Their children had different temperaments as well. Lydia was prim and proper, every bit as cool as her father. She obeyed her parents, made average grades, and loved church. Scott was rebellious. He argued constantly with his father, stopped going to church altogether by the age of fourteen, and got in trouble in high school for drinking.

On the night of March 3, 1976, when Scott was driving on a county road near San Antonio, another driver, traveling at 75 miles per hour, came into Scott’s lane and hit his car head-on. Scott was driven into the back seat by the impact and seriously injured. He still has a scar on his forehead. Shortly before entering Baylor University in Waco, Scott had a traditional conversion experience. “I was alone, reading the Bible, and I wanted a different way of life,” said Scott. “I did the old, old story. I got down on my knees and gave my life to Jesus. I felt called to the ministry, even though I really didn’t want to follow in Dad’s path and he didn’t want me to either.”

Lydia, who was studying to be a medical missionary at Southwestern Baptist Theological Seminary in Fort Worth, was pleased with Scott’s change. The two were married at the First Baptist Church on August 17, 1978. It was a royal Baptist wedding. Lydia, who had shoulder-length brown hair, wore a size four wedding dress made by her sister. Jimmy Allen officiated at the ceremony. Soon Scott and Lydia were off to Golden Gate Baptist Theological Seminary in San Francisco. While Scott worked as a pastor, Lydia worked as a psychiatric nurse. She sang in the church choir and taught Sunday school.

In 1982, after Matthew was born, the family moved to Colorado Springs, where Scott accepted a position as an associate minister at the First Christina Church. Health problems followed Lydia and Matthew. Matthew had continual ear infections and was not growing at a normal rate. He woke up five or six times a night, begging to be held. Lydia was sick too, with night sweats, colds, and shingles. They made regular trips to the doctor, but no one could tell them what was wrong.

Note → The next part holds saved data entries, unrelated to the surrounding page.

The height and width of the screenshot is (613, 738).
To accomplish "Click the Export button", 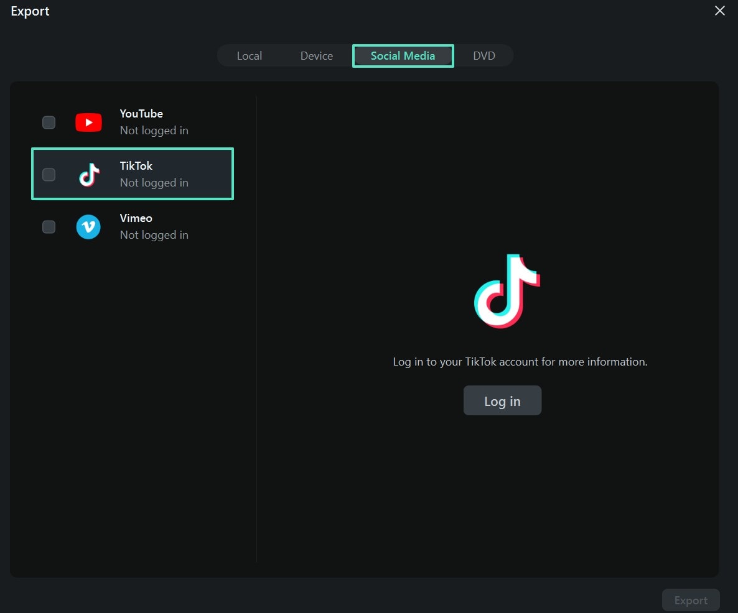I will pyautogui.click(x=691, y=600).
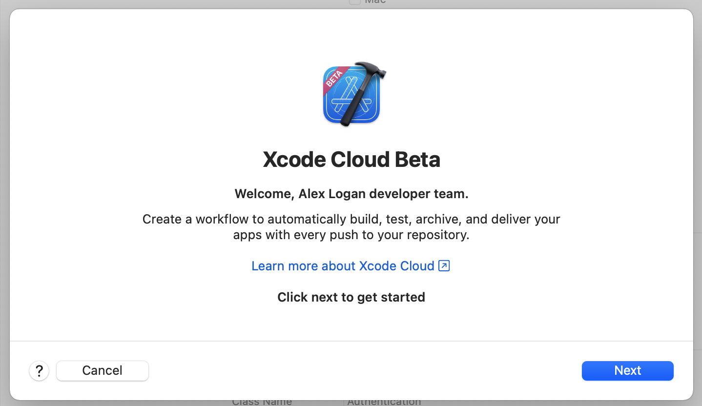The height and width of the screenshot is (406, 702).
Task: Click the Xcode Cloud Beta heading
Action: [351, 160]
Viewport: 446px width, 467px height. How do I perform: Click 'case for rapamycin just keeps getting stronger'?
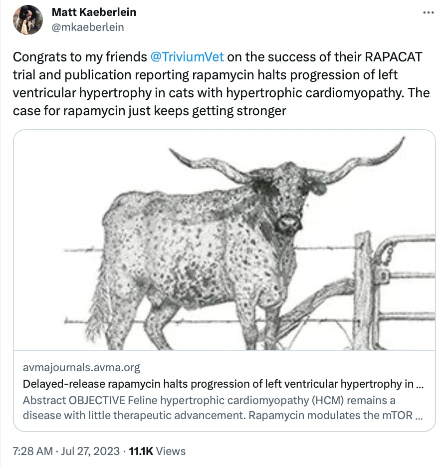pos(150,111)
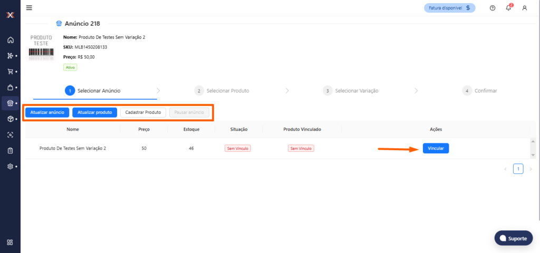Image resolution: width=540 pixels, height=253 pixels.
Task: Open the settings gear in sidebar
Action: [x=10, y=166]
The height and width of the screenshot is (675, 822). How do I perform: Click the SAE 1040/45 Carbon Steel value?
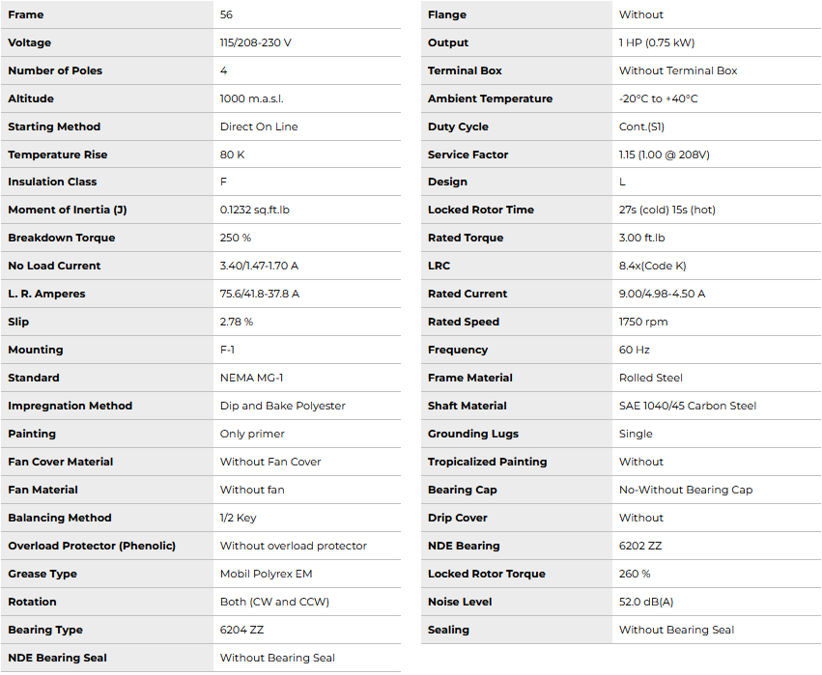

Two years after Matthew was born, Lydia got pregnant again. On May 13, 1985, she gave birth to Bryan. He was born prematurely with heart defects. “What is happening to us?” an anguished Scott asked Lydia. “Why are we getting blindsided by life?”

Four months later, on September 15, 1985, Scott and Lydia got their answer. A woman from a San Francisco blood bank called and told Lydia there was a chance that the blood she had received years earlier was contaminated with the AIDS virus. Suddenly the pattern of unusual illnesses that had plagued Lydia, Matthew, and Bryan fell into place: Lydia knew instantly that they would all die of AIDS.

Lydia asked the caller from the blood bank whether she should have Matthew tested. “Unless you are having sex with him, you do not need to worry,” was the reply. Lydia shouted, “This is my life!” and hung up the telephone. Five days later, Lydia had Matthew tested for AIDS. He was a high positive.